Looking back, when mom died, I was continuously caught up in ‘doing’, no matter what, even if it meant I couldn’t breathe at times! Also dad was still around and needed my support. 

I am a fighter and survivor. Like my dad. This is just innate. But this fight was different. Extreme physical and mental discomfort meant I had to surrender, be patient, and allow the discomfort to pass. And then one fine day, sometime in the beginning of May, I suddenly felt different. I felt that same unconditional love for the universe that I had felt before.  Like everything is connected. Everything made sense. My energy levels soared. My heart rate was higher than normal. I experienced similar sensations of euphoria that I did in 2015. My identity and ego dissolved. Loss and surrender made me realize that nothing is more important than love. What else was there, after all? Unconditional love had been given to me ever since I was born. I had finally found acceptance in the death of my folks. I could take the love they had for me, and expand it to the whole word. My heart felt enormous. I could be in a state of flow with no attachment to outcome.

The sensations lasted a while and subsided. My energy reached a more balanced state.  This felt like a real awakening for the first time in my life. I learned to surrender for the first time in my life. I had cleared a huge blockage in my life.

January 2022

A peaceful state of being in Dublin. A lot of stillness. Less doing, more being. I did undertake a fast which resulted in the ego dissolving, more than ever before, effortlessly. Lots of joy, freedom, peace and stillness. Check out https://wordpress.com/post/shruthsblog.com/600 to know more about what I was experiencing in the weeks preceding the next few paragraphs. In one line, it was ‘a state of bliss beyond the dualistic cycle of pleasure and pain’.

◇ ◇ ◇ ◇ ◇ ◇ ◇

*What the task asks:* Reproduce the passage on grief and awakening word for word, in full.

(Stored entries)
◇ ◇ ◇ ◇ ◇ ◇ ◇

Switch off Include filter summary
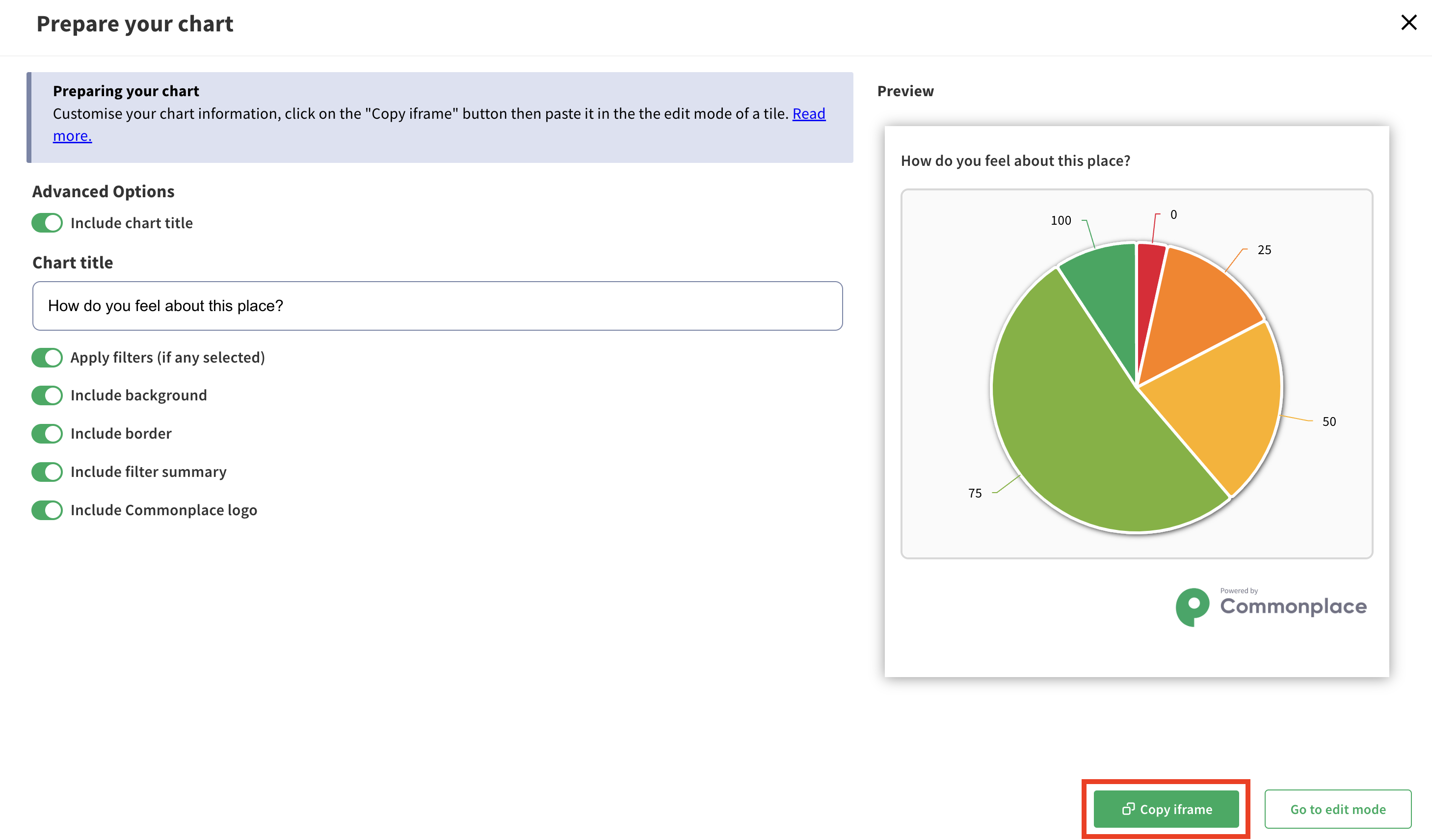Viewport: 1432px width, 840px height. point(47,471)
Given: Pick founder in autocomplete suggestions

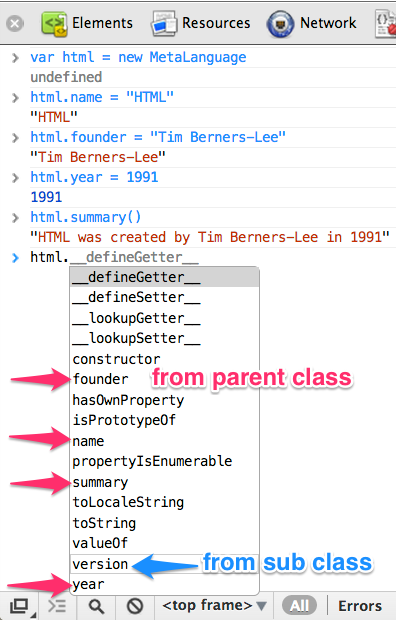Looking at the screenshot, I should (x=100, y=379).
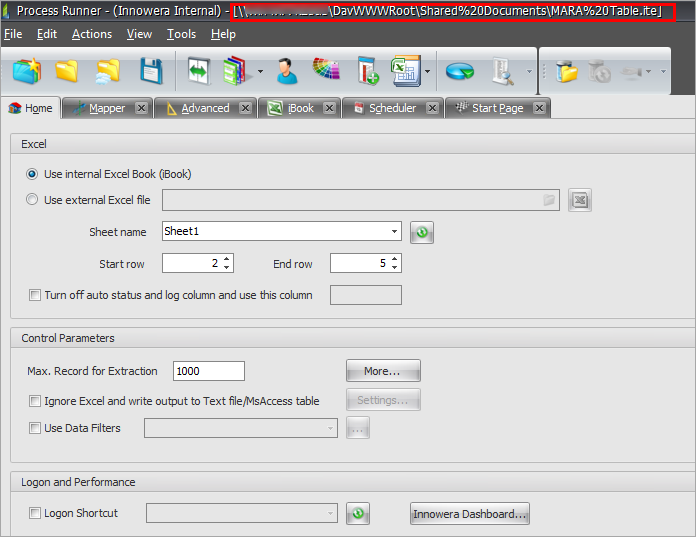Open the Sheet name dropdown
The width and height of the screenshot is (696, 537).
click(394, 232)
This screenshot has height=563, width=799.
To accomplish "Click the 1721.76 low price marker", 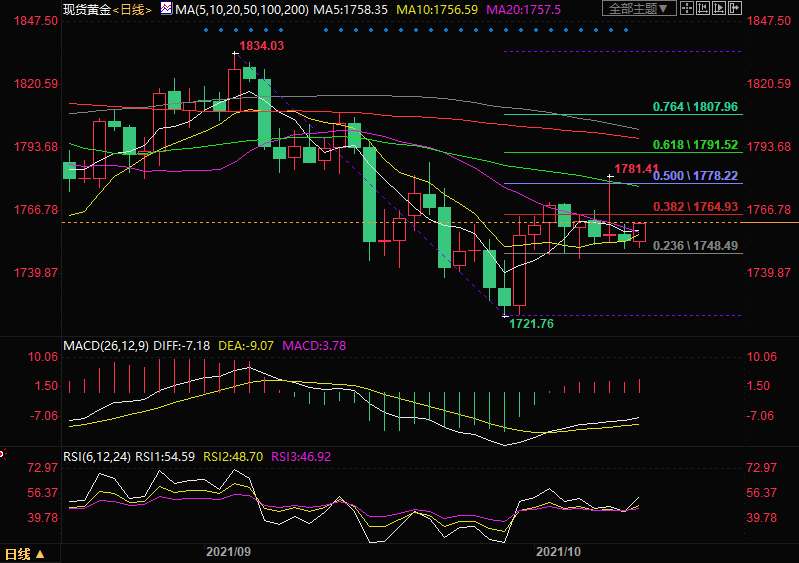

◇ ◇ ◇ ◇ ◇ ◇ ◇

*Answer space:*
Looking back, when mom died, I was continuously caught up in ‘doing’, no matter what, even if it meant I couldn’t breathe at times! Also dad was still around and needed my support. 

I am a fighter and survivor. Like my dad. This is just innate. But this fight was different. Extreme physical and mental discomfort meant I had to surrender, be patient, and allow the discomfort to pass. And then one fine day, sometime in the beginning of May, I suddenly felt different. I felt that same unconditional love for the universe that I had felt before.  Like everything is connected. Everything made sense. My energy levels soared. My heart rate was higher than normal. I experienced similar sensations of euphoria that I did in 2015. My identity and ego dissolved. Loss and surrender made me realize that nothing is more important than love. What else was there, after all? Unconditional love had been given to me ever since I was born. I had finally found acceptance in the death of my folks. I could take the love they had for me, and expand it to the whole word. My heart felt enormous. I could be in a state of flow with no attachment to outcome.

The sensations lasted a while and subsided. My energy reached a more balanced state.  This felt like a real awakening for the first time in my life. I learned to surrender for the first time in my life. I had cleared a huge blockage in my life.

January 2022

A peaceful state of being in Dublin. A lot of stillness. Less doing, more being. I did undertake a fast which resulted in the ego dissolving, more than ever before, effortlessly. Lots of joy, freedom, peace and stillness. Check out https://wordpress.com/post/shruthsblog.com/600 to know more about what I was experiencing in the weeks preceding the next few paragraphs. In one line, it was ‘a state of bliss beyond the dualistic cycle of pleasure and pain’.